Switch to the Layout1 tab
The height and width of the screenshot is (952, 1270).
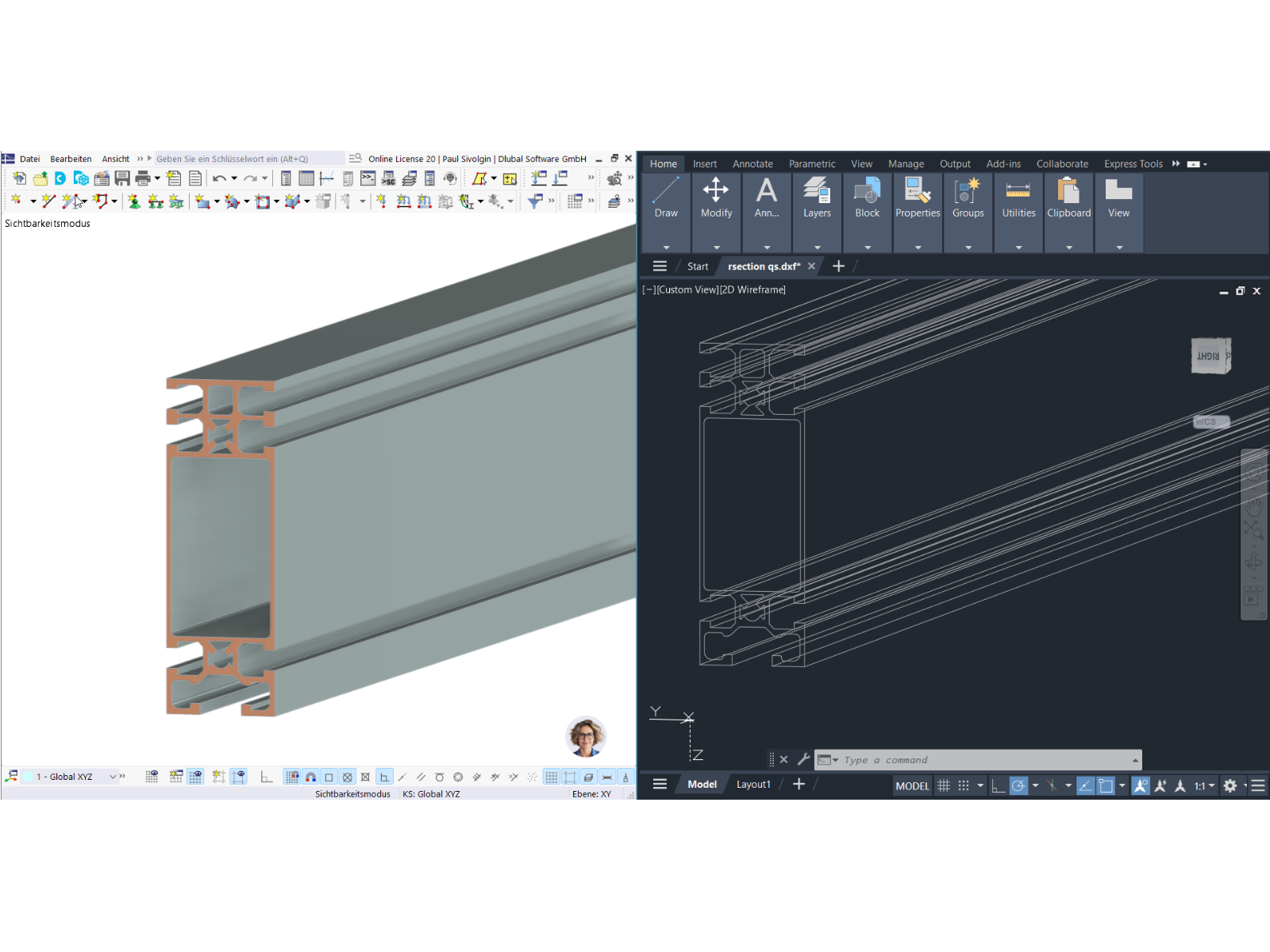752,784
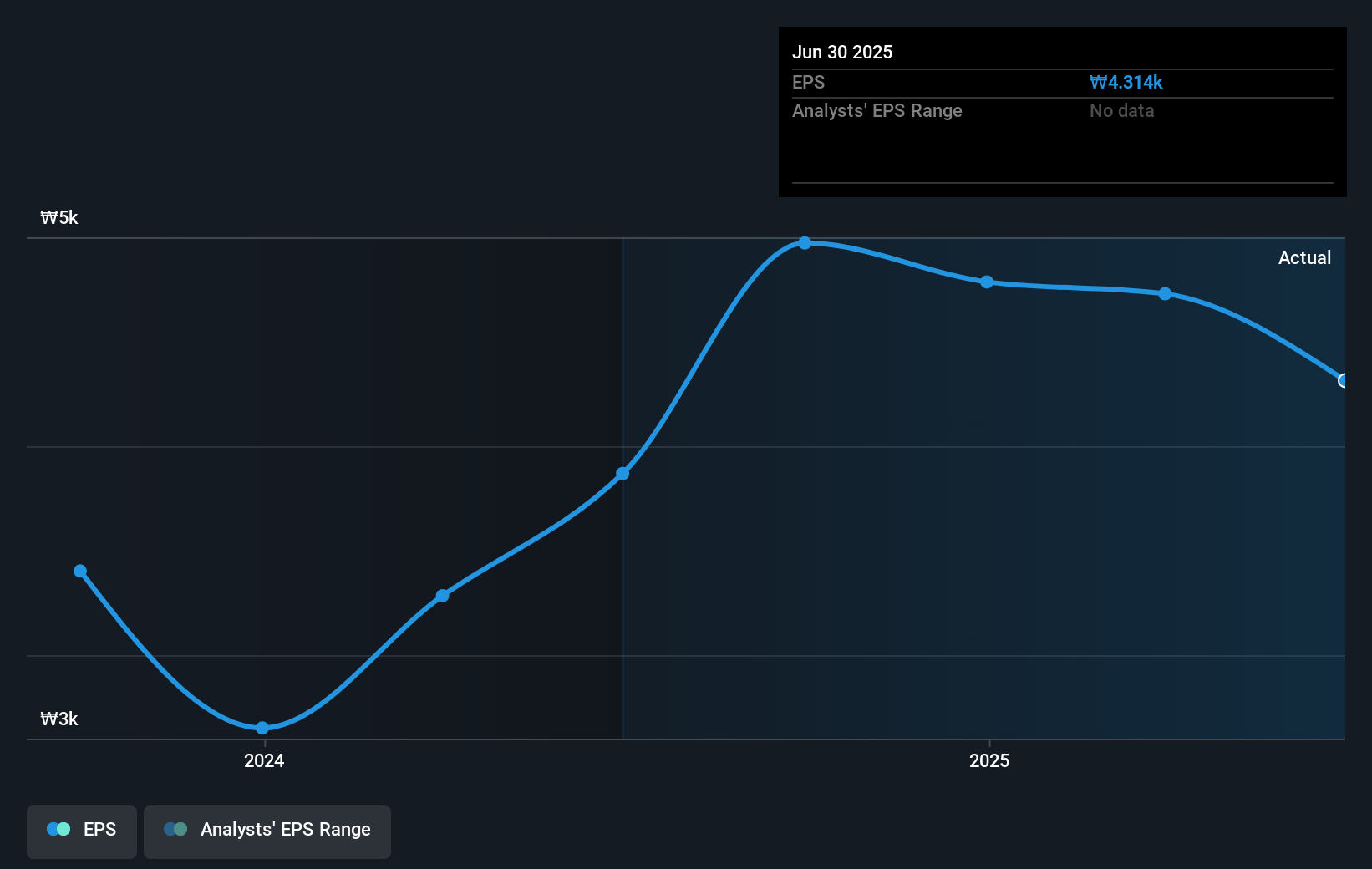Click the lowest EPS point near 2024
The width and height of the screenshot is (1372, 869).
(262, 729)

● What you will do
A verbatim copy of the entries, stripped of pictures, should be produced.

● Exercise answer
Switch to the Layout1 tab
The height and width of the screenshot is (952, 1270).
752,784
Click the lowest EPS point near 2024
The width and height of the screenshot is (1372, 869).
(262, 729)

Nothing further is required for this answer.